Short exercise -> Please carry on the essay comparing marathon training with marriage, picking up right after its final sentence.

I recently returned from traveling to Myrtle Beach to
support my husband who was running in a marathon there. I started to think how
training for a marathon can give some perspective on the effort involved in a
successful marriage. First, a decision
has to be made to commit to do what it takes to complete the journey. Training for a marathon is hard work and
involves training the body, mind and spirit for the task. Marriage is also hard work and is most
successful when we are purposeful to train the body, mind and spirit for the
task of a healthy marriage.
In marathon training, the body work begins with running,
running and more running. Healthy eating
and good rest are also very important. Runners
train their bodies to burn sugars and fats differently then sedentary people so
that they can keep running for hours. A
married person uses their body differently than a single person as well. In a marriage, it is important for partners
to spend time together, to work on listening well to one another, to talk in a
supportive way one another, and to commit to sexual intimacy with that one
person. It will enhance your marriage to
train yourself to be willing to serve the other unexpectedly. It will be easier and more natural in
time. Look at your marriage. Do you involve yourself in an interest of your
partner’s that is not your interest? The
long-term rewards in your marriage will be many when partners are willing to
serve each other and be a part of each others’ interests.

Given records ->
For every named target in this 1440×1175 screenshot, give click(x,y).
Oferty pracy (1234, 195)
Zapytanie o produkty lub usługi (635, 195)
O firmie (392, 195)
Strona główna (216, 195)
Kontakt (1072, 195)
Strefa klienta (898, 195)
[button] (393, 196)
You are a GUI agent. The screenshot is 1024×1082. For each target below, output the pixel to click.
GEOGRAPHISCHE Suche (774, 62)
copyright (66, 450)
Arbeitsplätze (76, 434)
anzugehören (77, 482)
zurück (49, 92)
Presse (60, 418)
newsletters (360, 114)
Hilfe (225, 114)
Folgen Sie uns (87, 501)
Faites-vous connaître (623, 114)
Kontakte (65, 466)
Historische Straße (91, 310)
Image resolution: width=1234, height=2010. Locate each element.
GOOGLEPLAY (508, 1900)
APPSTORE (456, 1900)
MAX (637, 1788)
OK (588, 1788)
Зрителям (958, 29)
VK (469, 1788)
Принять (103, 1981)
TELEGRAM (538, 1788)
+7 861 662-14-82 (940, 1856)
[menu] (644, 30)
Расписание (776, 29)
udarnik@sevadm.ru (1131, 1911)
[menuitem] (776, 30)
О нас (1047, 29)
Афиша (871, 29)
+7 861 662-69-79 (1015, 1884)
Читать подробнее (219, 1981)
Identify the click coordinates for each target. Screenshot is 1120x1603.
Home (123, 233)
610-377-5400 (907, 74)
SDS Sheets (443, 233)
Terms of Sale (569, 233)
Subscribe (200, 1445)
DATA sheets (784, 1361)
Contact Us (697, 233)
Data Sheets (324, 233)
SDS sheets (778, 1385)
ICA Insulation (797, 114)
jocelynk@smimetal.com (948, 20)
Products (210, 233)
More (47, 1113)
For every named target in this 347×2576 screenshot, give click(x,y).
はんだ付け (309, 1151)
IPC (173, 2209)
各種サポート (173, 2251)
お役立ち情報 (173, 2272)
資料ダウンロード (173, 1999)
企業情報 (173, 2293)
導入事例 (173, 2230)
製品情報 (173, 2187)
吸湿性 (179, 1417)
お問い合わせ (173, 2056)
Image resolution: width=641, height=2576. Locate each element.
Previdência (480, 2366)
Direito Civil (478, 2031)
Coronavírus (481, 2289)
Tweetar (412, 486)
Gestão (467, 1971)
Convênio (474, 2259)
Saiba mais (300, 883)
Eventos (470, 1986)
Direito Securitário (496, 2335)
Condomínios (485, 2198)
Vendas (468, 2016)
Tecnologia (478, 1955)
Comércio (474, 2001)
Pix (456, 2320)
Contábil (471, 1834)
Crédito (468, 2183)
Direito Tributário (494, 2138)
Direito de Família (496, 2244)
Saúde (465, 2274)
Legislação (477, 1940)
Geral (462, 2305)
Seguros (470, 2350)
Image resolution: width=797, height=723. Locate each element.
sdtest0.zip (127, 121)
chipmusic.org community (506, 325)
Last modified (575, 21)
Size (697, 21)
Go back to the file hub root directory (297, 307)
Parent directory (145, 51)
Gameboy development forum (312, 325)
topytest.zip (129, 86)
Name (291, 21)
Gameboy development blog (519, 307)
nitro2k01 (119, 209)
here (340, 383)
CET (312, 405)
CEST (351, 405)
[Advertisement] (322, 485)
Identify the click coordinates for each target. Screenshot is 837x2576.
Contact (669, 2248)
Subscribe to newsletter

Answer to this exercise ->
As runners choose to run even though they’re feeling
out-of-sorts, to run when it’s raining outside, to run when their legs get
heavy; they are training their mind to be strong through the challenges of the
26.2 miles. You guessed it—our minds
need training in marriage. We see the good
and the bad of our partners and we need to train our thoughts to focus on the
good. After I had my children, I gained
50 pounds. My husband never said or
communicated anything but love and attraction to me even with the extra
weight. Now that I’ve lost the weight,
he still expresses love and attraction. He could have focused on the negative,
but he did not. He remained supportive
and hopeful. Our marriages will be
stronger if we train our minds to have a hopeful perspective: to believe
conflict can be resolved, to assume the best in our partners instead of the
worst, to quickly recognize expectations and what to do about them.
A runner needs motivating words and friends to encourage
their spirit. As a Christian, I look to
my relationship with God and with close friends to support my marriage. Do you have people around you that treat
their partners well? Do they brag about
their spouses or complain about them?
Choose to have friends that support your commitment to your relationship
and are committed to theirs. Choose a
friend or counselor that you can trust to help you through the hard times in
marriage, because everyone has those times as well.
With training and work, like the runner, you can be
successful!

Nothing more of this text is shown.